Models are deployed on GPUs in Azure to leverage their Parallel processing capabilities. By parallelizing scoring operations across multiple GPUs, the search engine achieves fast and efficient execution of ranking models. Azure Cognitive Search optimizes the infrastructure and resource allocation to deliver high-performance search capabilities, ensuring that search results are delivered quickly without sacrificing quality.
Conclusion
Azure Cognitive Search brings powerful search capabilities to custom applications and content management systems. With its state-of-the-art features, such as semantic search, captions, and answers, developers can enhance the search experience and provide users with precise and relevant results. The integration of cognitive services further extends the search capabilities, enabling developers to leverage natural language processing, sentiment analysis, image recognition, and more. By utilizing Azure Cognitive Search, developers can unlock the potential of their data and deliver intelligent search experiences to their users.

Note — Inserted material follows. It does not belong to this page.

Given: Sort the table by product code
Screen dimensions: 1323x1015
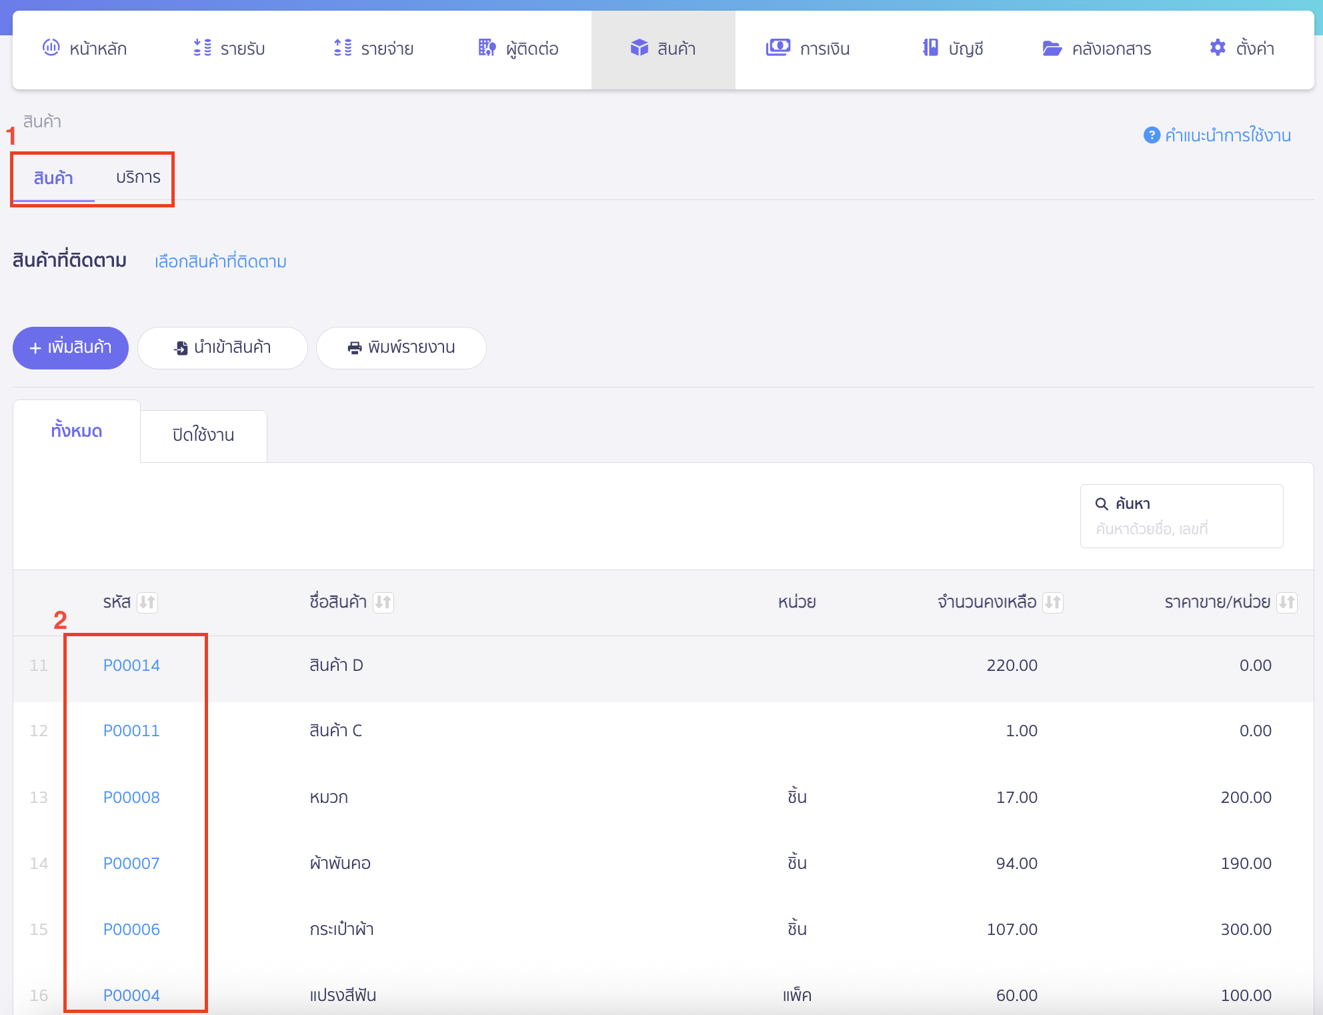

Resources for Learning More
To learn more about Azure Cognitive Search and its capabilities, you can sign up for the public preview of Semantic Search here. Additionally, you can access more guidance on how to get started with Azure Cognitive Search here.
Highlights
- Azure Cognitive Search empowers developers to integrate advanced search capabilities into custom applications.
- The collaboration between Azure and Bing teams brings together the best work in search and artificial intelligence for Azure Cognitive Search.
- Data ingestion in Azure Cognitive Search allows for the integration of various data sources to enable comprehensive search capabilities.
- Cognitive Search with Cognitive Services enhances search results by incorporating natural language processing and cognitive functionalities.
- Semantic Search capabilities in Azure Cognitive Search improve search precision and relevance by understanding the contextual meaning of search queries.
- Developers can easily enable Semantic Search in their applications using simple API calls.
- Azure Cognitive Search optimizes model performance to deliver fast search results without compromising quality.
FAQ
Q: What is Azure Cognitive Search?
Azure Cognitive Search is a Platform-as-a-Service solution available on Azure that allows developers to integrate advanced search capabilities into their applications and content management systems.
Q: How does Semantic Search work in Azure Cognitive Search?
Semantic Search in Azure Cognitive Search uses state-of-the-art machine learning models to understand the context and meaning of search queries, enabling more relevant and precise search results.
Q: Can I integrate custom cognitive services and models with Azure Cognitive Search?
Yes, Azure Cognitive Search allows developers to bring in their custom-built cognitive services and models, enhancing the search capabilities to suit their specific requirements.
Q: Is Azure Cognitive Search scalable?
Yes, Azure Cognitive Search is designed to scale seamlessly to handle large volumes of data and deliver fast search results.
Q: What are some examples of applications that can benefit from Azure Cognitive Search?
Azure Cognitive Search can be integrated into various applications such as customer-facing mobile apps, ecommerce sites, and line of business apps to enhance search capabilities and provide a more personalized user experience.